For a very long time all exchanges between people were handled through barter. It was inconvenient and required a near-philosophical ability to determine equivalences between the non-equivalent (how many of your hogs for one barrel of my wine?) - but at least everyone ended up with physical goods and tangible value.
And even, much later, when money was invented, the face value of a coin was supposed to be identical to the value of the metal composed of it - hence the use of gold for British sovereigns, French louis d'or, etc. - and even banknotes were nominally linked to gold. A hundred years ago you could , in theory, have walked into the Federal Reserve Bank brandishing a $10 bill and insisted on ten dollars' worth of precious metal - until, in the 1920s, the world's major currencies were taken off the gold standard.
So now the value definition of money has become circular, or rather notional: you can only spend your dollars, or pounds, or euros to the extent that other people believe that they can use them. And this even more so now that we no longer deal with bills and coins very much; our money is electronic; it's numbers on a screen, digital impulses transferred across wires.
It's all strangely Buddhist for the product of such a ruthlessly materialist and competitive culture: we've created a world in which wealth is quite literally Maya, illusion. What happens to "my money" when the bank switches off its computers? Where is "my money" after I've pressed "send" but before it reaches "your account" and becomes "your money"? We've come a very long way from hogs and barrels of wine.
The problem with illusions is that they require lots of people to share them in order not to be exposed as such - the message of Hans Christian Andersen's "The Emperor's New Clothes". Specifically, to share in the illusion of wealth people need faith - once they cease to believe that those numbers on a screen can be converted into hogs and barrels of wine, they panic. Primitive crowd-level emotions take over, and supposedly sophisticated investors start to behave like animals trapped in a burning building, running hither and thither searching for the way out.

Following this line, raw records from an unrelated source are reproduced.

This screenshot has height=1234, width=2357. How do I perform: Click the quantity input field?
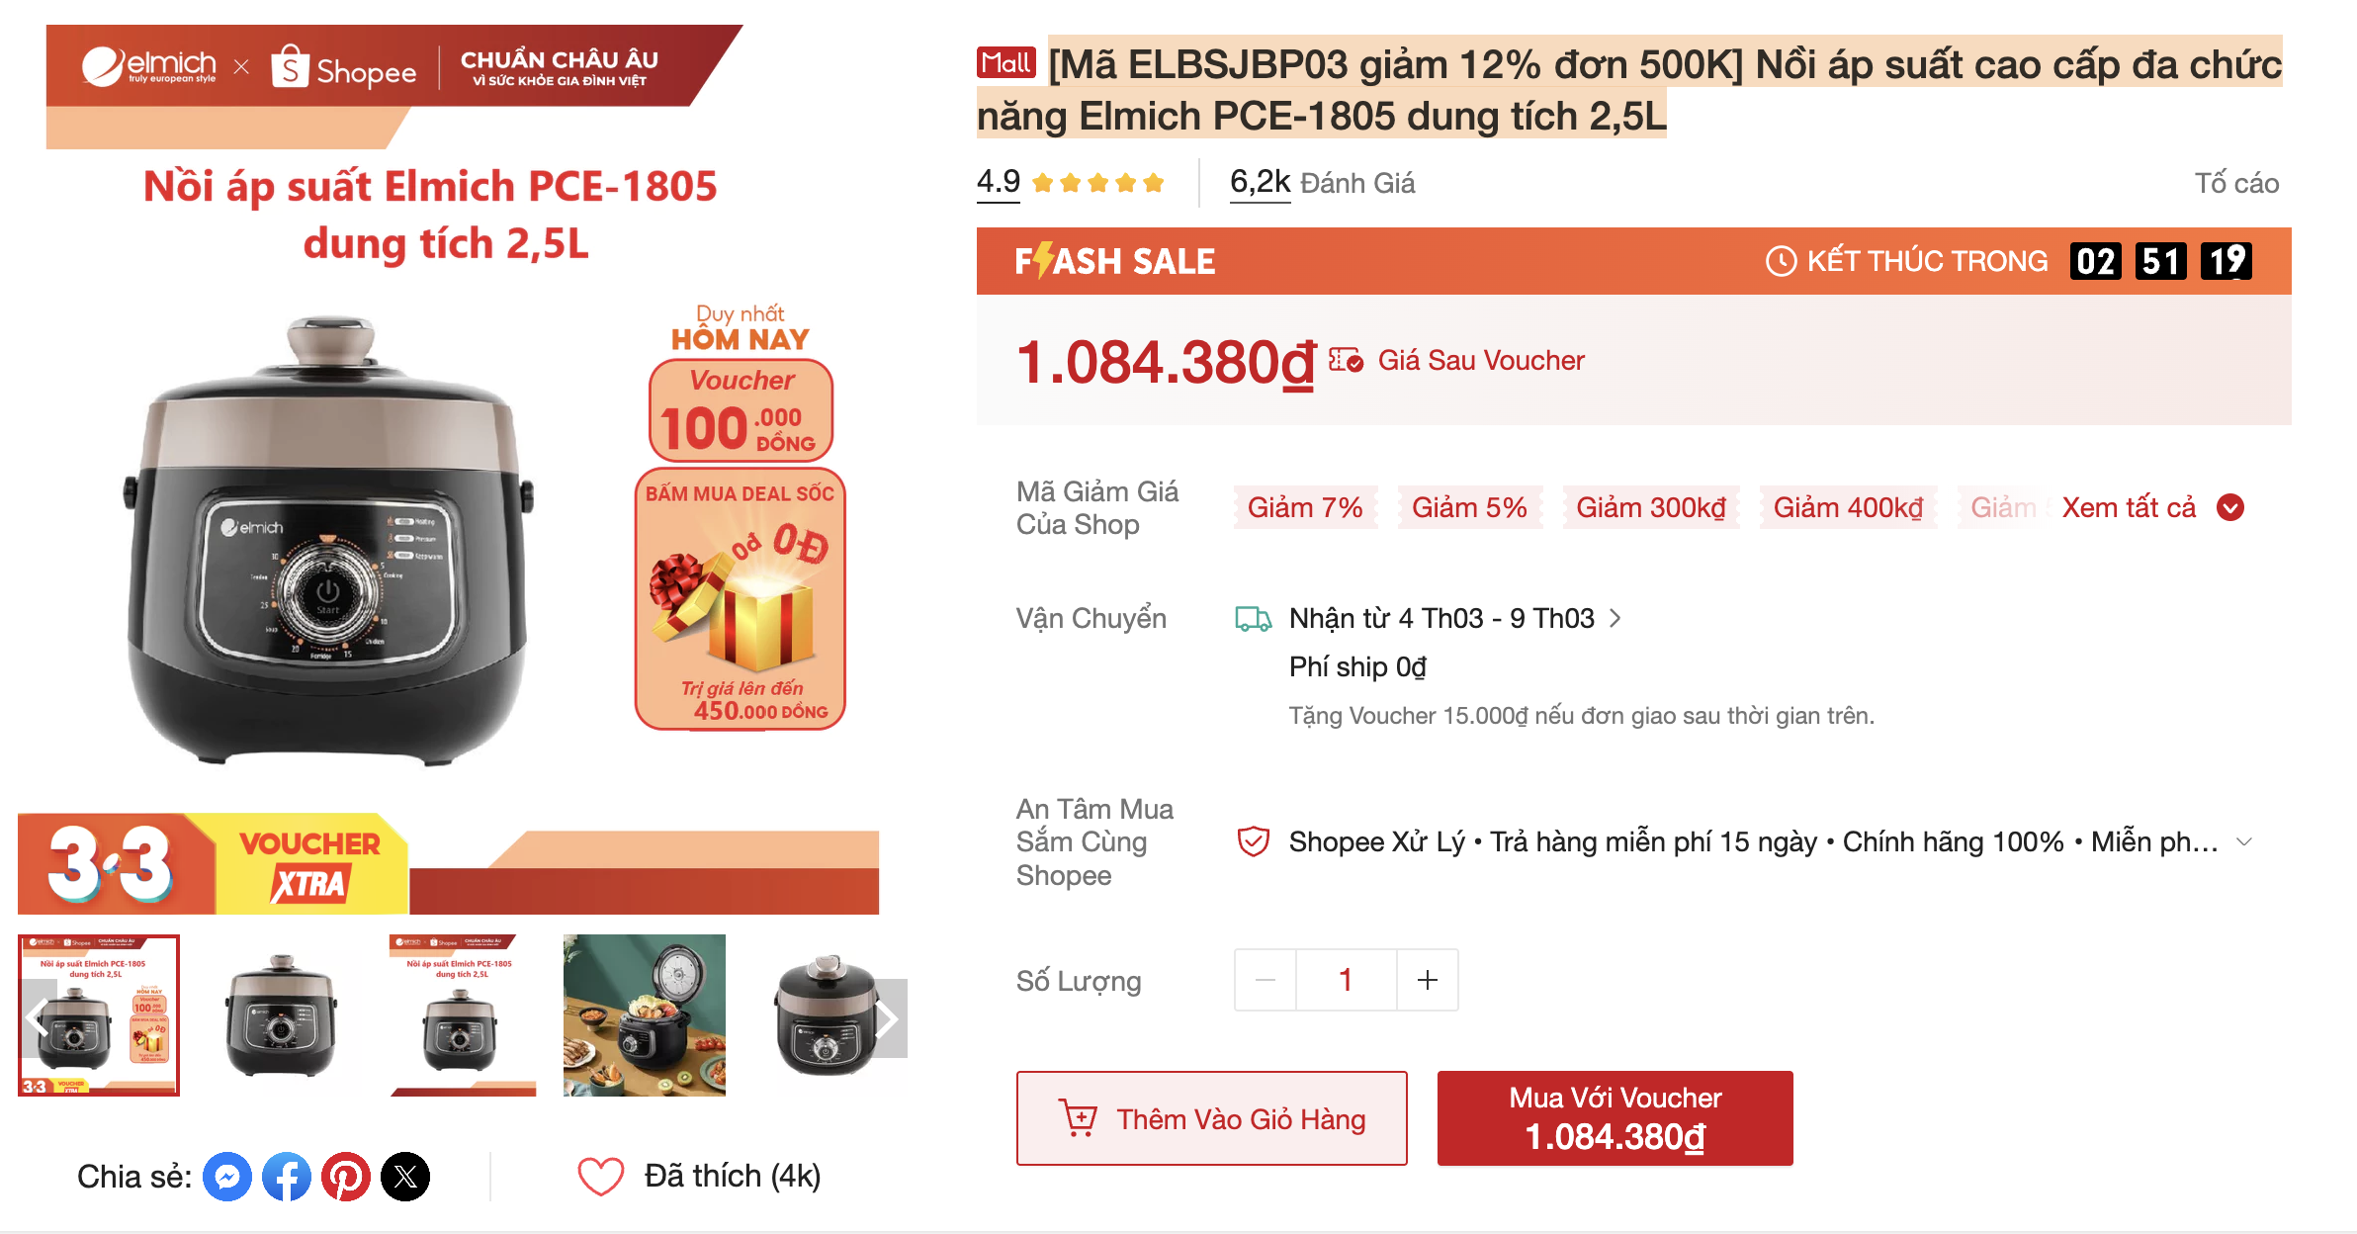pyautogui.click(x=1346, y=980)
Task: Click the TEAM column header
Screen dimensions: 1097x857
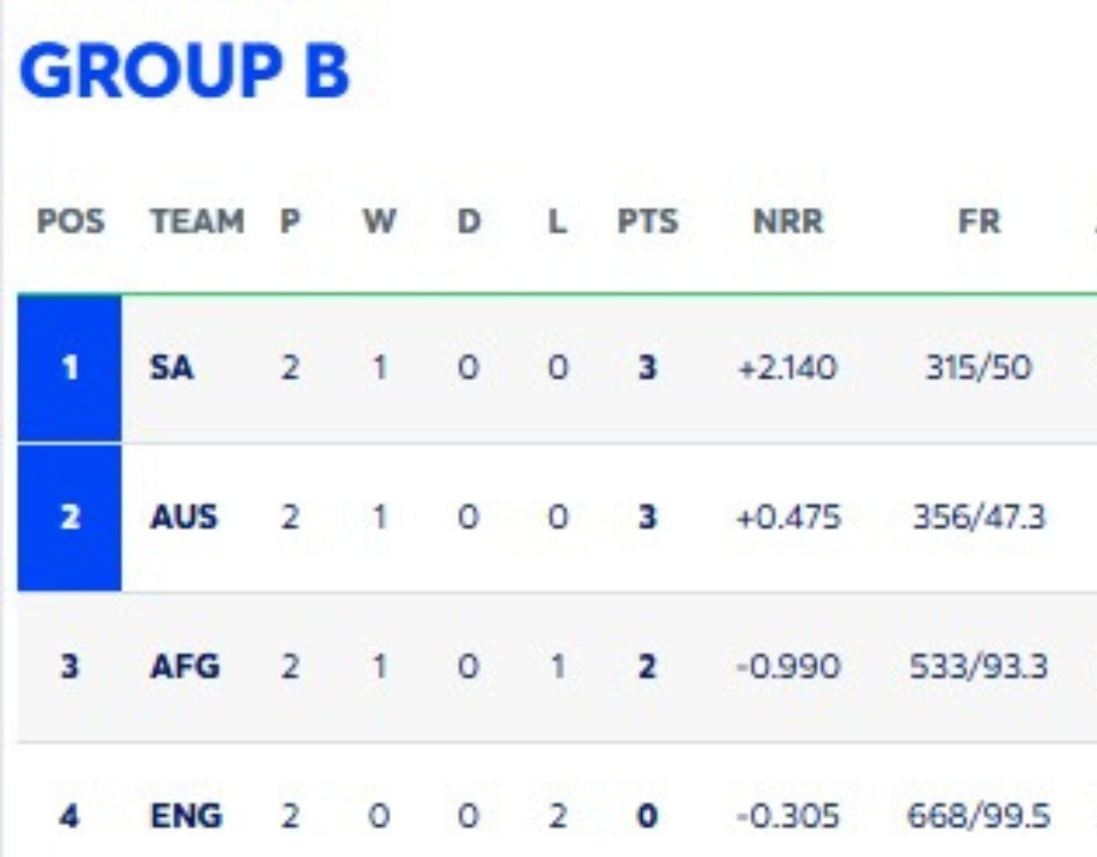Action: click(x=197, y=222)
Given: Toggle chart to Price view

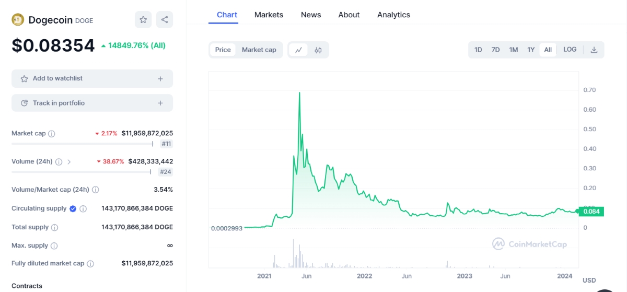Looking at the screenshot, I should pyautogui.click(x=223, y=50).
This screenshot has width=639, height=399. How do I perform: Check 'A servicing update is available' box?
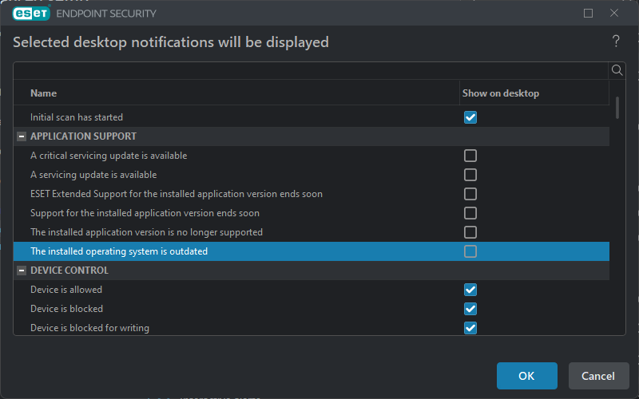pyautogui.click(x=470, y=175)
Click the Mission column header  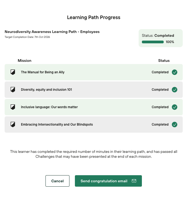point(25,60)
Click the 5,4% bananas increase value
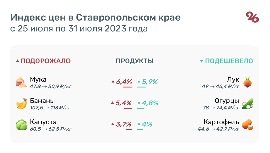 pyautogui.click(x=124, y=103)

Yet of course on a deeper level electronic money and virtual wealth are no more and no less illusory than the hogs and barrels of wine they're supposed to stand for - everything we do and everything we are requires a calm and sustained faith, to be renewed every day. The greed and panic that we constantly see in the workings of the financial markets are fundamentally manifestations of lack of faith - in the capacity of the physical universe to provide for our needs, and that enough is really enough.
It's time we created a world order where the mood-swings of a tiny group of people in New York, London, Tokyo, Paris and Frankfurt were no longer able to up-end the lives and livelihoods of millions of innocent people.